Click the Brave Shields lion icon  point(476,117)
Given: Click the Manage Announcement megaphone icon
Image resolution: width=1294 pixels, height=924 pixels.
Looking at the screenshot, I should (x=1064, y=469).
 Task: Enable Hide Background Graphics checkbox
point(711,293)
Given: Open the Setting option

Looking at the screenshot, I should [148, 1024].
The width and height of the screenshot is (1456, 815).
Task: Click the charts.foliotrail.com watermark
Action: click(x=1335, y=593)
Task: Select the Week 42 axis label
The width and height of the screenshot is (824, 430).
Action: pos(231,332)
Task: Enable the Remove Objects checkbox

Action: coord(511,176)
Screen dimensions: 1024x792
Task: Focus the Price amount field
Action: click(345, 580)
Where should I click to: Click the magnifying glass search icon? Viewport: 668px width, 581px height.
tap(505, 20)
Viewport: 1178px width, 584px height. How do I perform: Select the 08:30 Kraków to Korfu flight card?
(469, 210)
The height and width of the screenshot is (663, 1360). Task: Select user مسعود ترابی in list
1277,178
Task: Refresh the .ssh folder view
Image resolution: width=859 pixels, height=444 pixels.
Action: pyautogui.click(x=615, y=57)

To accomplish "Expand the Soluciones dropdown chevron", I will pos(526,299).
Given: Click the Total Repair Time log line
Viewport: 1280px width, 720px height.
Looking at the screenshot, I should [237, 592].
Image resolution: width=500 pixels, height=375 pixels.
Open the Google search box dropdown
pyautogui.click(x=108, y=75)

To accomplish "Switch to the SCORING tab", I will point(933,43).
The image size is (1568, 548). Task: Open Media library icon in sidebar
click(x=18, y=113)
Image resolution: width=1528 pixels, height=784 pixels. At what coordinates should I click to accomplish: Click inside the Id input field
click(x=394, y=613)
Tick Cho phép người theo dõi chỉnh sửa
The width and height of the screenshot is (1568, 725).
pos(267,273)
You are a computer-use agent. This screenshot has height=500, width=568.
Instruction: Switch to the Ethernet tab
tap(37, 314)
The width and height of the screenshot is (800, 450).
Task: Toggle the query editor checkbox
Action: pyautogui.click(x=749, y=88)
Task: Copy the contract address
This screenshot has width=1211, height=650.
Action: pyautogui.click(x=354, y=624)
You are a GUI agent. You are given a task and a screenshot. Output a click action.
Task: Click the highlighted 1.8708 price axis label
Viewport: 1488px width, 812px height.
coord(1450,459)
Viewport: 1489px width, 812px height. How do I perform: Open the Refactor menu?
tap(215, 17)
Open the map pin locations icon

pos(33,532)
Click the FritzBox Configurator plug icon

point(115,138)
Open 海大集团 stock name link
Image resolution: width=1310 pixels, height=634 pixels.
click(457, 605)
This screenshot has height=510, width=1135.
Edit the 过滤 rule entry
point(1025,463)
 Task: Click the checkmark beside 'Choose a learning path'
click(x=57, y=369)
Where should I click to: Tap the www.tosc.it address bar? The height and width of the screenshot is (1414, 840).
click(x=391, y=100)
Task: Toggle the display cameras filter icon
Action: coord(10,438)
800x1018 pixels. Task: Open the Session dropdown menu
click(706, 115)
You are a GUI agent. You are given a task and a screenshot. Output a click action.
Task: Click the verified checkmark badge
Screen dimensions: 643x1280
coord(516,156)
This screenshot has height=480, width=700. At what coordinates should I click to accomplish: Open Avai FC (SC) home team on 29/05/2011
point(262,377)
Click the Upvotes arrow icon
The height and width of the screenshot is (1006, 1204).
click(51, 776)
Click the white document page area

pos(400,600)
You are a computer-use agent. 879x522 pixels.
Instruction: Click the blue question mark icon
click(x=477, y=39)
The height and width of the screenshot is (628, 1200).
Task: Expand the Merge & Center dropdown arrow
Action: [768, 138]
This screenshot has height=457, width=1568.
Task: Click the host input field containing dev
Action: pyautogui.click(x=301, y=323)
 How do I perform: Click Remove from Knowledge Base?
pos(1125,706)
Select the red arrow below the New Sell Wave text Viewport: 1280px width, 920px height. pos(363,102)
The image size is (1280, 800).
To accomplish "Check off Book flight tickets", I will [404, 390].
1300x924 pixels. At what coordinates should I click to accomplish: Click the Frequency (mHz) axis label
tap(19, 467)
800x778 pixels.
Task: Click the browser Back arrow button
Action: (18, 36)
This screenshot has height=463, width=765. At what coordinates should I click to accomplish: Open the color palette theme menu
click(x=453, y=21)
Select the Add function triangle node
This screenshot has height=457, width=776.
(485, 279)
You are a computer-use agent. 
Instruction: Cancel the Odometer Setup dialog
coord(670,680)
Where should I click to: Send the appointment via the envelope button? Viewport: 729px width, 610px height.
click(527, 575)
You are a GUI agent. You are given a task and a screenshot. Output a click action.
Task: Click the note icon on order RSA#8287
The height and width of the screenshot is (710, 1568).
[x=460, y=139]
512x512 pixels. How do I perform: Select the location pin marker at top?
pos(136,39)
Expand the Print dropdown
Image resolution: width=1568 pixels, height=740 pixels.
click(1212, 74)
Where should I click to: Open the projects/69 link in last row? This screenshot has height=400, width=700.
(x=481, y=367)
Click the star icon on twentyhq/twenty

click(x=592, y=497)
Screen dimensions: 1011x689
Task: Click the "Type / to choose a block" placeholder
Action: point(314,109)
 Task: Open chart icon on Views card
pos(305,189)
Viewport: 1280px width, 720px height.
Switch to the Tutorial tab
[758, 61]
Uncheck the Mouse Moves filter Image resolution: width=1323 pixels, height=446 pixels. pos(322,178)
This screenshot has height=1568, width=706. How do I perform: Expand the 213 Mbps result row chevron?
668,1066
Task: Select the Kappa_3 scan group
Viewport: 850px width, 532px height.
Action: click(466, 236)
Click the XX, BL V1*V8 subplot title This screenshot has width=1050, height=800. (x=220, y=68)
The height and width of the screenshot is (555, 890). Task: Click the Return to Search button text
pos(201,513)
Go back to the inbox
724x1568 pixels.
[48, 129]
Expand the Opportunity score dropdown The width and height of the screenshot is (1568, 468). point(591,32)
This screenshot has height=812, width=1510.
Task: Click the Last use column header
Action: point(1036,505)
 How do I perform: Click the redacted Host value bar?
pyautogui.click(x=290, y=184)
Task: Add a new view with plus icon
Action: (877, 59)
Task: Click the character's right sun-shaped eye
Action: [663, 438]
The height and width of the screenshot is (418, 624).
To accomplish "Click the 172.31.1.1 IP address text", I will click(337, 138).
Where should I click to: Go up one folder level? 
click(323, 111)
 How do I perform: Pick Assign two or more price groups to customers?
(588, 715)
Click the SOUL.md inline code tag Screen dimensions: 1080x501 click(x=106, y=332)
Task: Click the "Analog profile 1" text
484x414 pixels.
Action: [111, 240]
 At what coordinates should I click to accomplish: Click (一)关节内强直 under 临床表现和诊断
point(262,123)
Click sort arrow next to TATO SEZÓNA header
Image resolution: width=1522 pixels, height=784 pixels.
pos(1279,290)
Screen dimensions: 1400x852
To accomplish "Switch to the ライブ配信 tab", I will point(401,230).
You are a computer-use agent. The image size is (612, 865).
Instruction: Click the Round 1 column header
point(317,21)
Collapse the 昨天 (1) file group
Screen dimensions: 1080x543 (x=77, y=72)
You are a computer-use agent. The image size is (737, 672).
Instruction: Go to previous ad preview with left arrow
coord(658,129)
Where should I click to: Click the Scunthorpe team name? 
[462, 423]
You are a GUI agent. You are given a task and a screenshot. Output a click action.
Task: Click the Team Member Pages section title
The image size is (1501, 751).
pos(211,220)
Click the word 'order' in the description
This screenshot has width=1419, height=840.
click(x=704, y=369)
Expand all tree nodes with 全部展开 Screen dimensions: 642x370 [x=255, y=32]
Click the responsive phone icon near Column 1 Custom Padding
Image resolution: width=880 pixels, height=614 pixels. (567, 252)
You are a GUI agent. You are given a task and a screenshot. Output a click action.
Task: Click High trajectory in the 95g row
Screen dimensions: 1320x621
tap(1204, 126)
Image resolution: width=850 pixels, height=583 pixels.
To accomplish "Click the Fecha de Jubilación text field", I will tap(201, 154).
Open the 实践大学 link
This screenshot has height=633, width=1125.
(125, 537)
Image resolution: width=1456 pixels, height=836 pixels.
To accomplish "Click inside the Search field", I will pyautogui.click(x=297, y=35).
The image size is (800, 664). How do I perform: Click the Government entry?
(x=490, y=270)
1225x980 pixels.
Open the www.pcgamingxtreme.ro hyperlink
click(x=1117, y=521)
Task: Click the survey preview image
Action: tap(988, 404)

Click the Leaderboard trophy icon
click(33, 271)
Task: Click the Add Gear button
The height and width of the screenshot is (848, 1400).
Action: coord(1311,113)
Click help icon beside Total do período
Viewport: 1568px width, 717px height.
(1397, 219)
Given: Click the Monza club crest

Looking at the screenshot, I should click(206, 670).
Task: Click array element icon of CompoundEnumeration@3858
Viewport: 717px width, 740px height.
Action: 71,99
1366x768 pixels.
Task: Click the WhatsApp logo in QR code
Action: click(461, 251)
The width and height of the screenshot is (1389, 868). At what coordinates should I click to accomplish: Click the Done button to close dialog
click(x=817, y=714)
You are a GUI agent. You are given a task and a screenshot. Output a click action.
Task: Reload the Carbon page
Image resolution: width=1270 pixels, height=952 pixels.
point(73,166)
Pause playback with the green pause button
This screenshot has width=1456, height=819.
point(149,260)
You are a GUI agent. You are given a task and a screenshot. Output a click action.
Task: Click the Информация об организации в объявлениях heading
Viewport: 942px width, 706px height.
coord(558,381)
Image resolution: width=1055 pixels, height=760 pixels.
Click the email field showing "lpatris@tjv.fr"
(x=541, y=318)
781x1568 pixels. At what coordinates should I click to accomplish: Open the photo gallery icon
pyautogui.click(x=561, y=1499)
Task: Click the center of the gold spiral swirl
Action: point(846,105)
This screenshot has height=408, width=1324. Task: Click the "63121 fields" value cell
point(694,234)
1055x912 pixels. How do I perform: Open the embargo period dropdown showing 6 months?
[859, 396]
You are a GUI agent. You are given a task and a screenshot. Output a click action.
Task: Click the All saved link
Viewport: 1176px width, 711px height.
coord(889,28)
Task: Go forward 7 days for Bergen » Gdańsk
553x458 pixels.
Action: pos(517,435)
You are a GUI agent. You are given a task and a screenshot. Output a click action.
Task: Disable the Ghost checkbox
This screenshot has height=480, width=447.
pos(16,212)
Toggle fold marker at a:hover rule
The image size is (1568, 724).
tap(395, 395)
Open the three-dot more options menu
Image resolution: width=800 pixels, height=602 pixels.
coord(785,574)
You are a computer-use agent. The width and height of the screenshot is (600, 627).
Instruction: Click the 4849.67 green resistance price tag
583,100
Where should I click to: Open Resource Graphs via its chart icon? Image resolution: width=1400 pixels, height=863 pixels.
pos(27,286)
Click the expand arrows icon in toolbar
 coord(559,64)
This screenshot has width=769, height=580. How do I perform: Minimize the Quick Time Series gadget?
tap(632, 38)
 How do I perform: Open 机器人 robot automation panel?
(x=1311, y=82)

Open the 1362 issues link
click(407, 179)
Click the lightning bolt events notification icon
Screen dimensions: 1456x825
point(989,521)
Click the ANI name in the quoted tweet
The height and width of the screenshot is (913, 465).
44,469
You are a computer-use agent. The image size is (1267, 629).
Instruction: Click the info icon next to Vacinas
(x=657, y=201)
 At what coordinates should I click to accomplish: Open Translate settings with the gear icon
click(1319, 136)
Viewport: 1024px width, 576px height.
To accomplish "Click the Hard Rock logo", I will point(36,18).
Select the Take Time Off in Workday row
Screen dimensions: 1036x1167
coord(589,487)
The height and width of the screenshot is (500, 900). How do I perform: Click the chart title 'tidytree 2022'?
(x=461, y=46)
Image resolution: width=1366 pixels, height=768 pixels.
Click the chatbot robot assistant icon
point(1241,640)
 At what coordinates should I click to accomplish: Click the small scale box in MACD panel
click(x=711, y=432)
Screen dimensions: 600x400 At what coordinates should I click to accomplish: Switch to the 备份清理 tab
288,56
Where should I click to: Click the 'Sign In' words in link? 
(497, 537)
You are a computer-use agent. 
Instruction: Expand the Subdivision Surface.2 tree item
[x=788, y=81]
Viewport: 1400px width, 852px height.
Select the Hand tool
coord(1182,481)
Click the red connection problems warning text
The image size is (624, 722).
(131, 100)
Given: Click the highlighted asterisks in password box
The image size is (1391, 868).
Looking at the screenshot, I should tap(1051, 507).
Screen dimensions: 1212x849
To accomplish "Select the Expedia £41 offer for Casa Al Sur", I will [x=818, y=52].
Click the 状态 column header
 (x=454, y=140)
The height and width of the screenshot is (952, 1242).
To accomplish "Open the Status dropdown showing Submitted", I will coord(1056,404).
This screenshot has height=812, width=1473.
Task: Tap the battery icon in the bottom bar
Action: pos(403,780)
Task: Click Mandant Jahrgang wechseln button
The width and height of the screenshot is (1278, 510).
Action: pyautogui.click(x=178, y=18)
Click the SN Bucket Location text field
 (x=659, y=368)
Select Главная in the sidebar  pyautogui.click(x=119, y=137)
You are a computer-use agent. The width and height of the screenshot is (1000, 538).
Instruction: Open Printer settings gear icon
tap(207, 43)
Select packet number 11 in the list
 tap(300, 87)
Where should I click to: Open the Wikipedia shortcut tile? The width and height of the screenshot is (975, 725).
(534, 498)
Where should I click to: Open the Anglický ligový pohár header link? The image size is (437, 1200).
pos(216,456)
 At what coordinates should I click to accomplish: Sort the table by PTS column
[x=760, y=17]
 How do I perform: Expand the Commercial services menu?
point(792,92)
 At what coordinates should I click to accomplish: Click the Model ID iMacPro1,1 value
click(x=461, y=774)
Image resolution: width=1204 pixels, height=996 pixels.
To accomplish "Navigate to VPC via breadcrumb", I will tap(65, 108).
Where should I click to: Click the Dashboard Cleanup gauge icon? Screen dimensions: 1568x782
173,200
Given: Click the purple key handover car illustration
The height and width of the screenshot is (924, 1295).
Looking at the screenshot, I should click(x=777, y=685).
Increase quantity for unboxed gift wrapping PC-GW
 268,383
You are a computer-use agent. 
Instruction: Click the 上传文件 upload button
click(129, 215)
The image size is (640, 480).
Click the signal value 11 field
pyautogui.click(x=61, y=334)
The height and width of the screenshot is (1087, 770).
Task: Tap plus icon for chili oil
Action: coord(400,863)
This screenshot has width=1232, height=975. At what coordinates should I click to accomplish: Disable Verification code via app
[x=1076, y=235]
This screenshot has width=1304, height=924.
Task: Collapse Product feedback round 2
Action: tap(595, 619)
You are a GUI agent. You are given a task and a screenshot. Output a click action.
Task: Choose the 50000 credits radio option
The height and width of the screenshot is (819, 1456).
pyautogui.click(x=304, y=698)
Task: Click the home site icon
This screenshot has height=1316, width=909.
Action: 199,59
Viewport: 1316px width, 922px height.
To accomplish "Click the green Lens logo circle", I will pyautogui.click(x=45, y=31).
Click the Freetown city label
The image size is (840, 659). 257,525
------------------------------------------------------------
Problem details. Rewrite the lines from the one containing "The height and width of the screenshot is (418, 624)." through the one containing "pos(1279,290)", changing "sort arrow" to "sort icon" and leaving everything else unchanged.

Answer to this task.
The height and width of the screenshot is (418, 624).
To accomplish "Click the 172.31.1.1 IP address text", I will click(337, 138).
Where should I click to: Go up one folder level? 
click(323, 111)
 How do I perform: Pick Assign two or more price groups to customers?
(588, 715)
Click the SOUL.md inline code tag Screen dimensions: 1080x501 click(x=106, y=332)
Task: Click the "Analog profile 1" text
484x414 pixels.
Action: [111, 240]
 At what coordinates should I click to accomplish: Click (一)关节内强直 under 临床表现和诊断
point(262,123)
Click sort icon next to TATO SEZÓNA header
Image resolution: width=1522 pixels, height=784 pixels.
pos(1279,290)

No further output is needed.